• **Entries listed in a dataset**:
::::::
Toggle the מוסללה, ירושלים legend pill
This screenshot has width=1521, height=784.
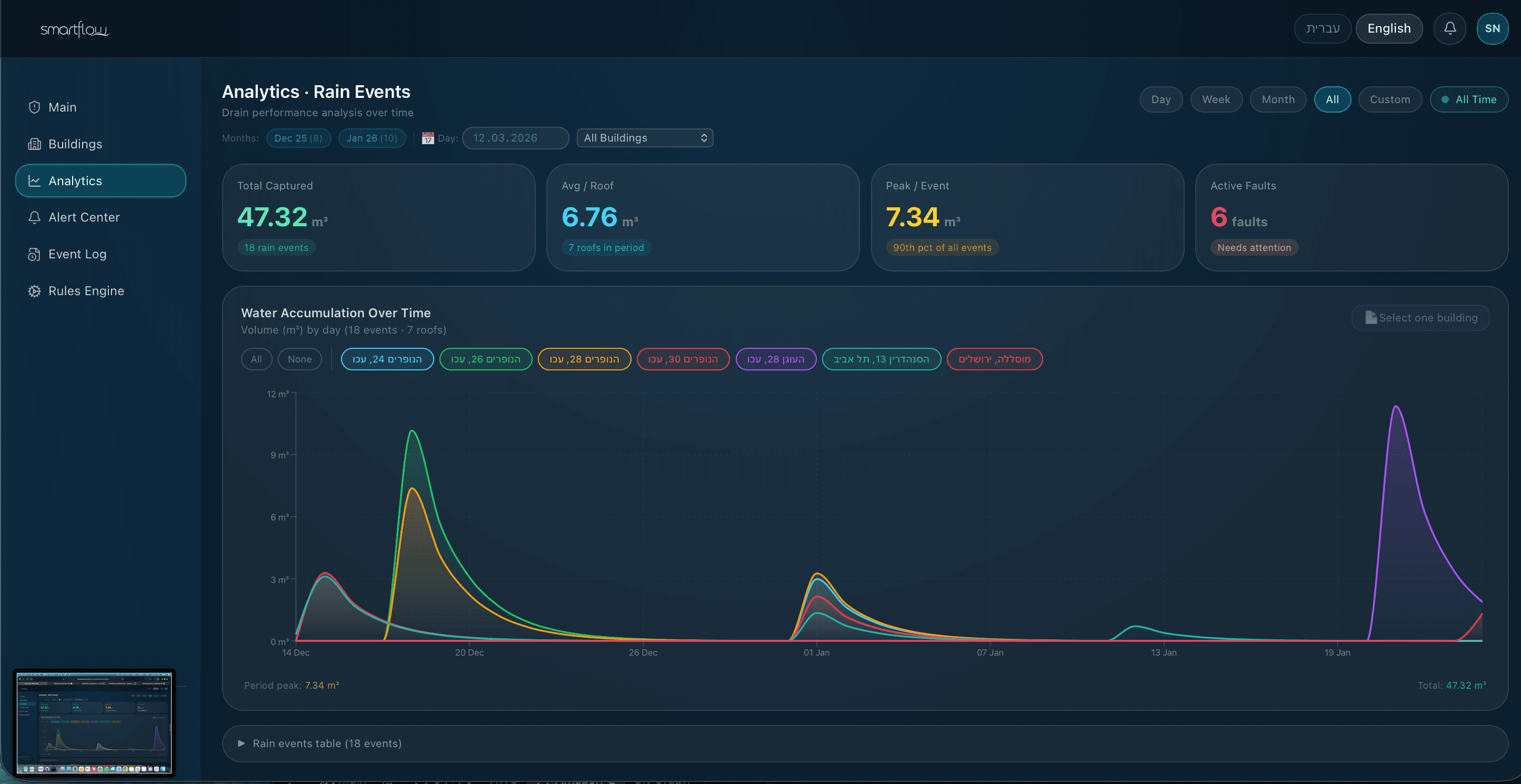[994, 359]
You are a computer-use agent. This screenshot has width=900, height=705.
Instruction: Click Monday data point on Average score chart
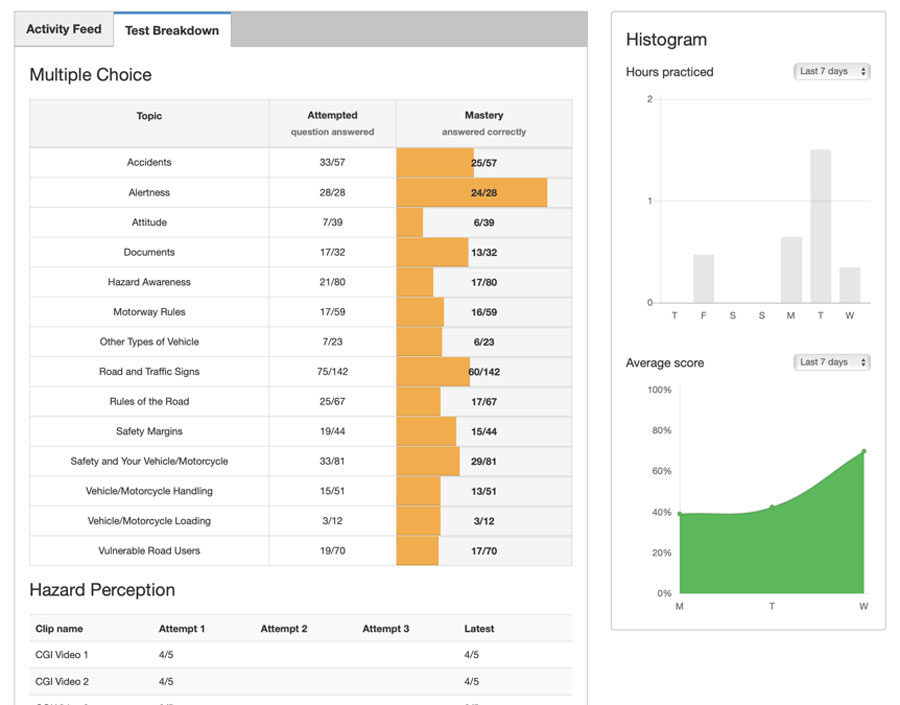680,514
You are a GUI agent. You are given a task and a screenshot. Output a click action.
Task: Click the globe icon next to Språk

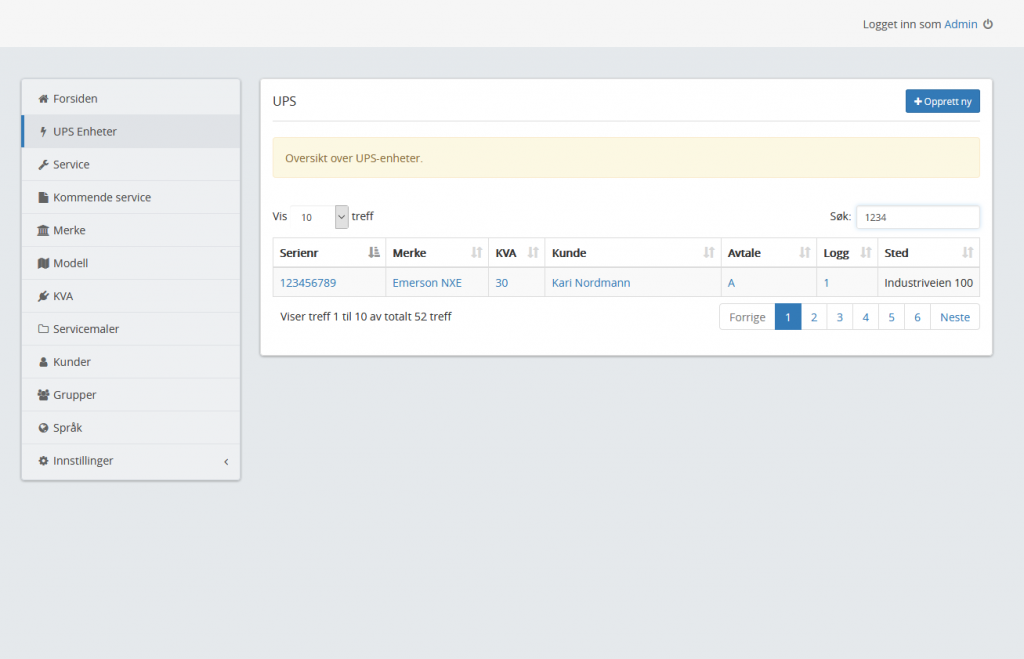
::::::
• **WHAT YOU NEED TO DO**:
Reproduce each of the entries above verbatim, line for line, omitting the pictures.

• **FINISHED ANSWER**:
Toggle the מוסללה, ירושלים legend pill
This screenshot has width=1521, height=784.
[994, 359]
You are a computer-use agent. This screenshot has width=900, height=705.
Instruction: Click Monday data point on Average score chart
680,514
You are a GUI agent. You are given a task and a screenshot. Output a click action.
Task: Click the globe icon next to Språk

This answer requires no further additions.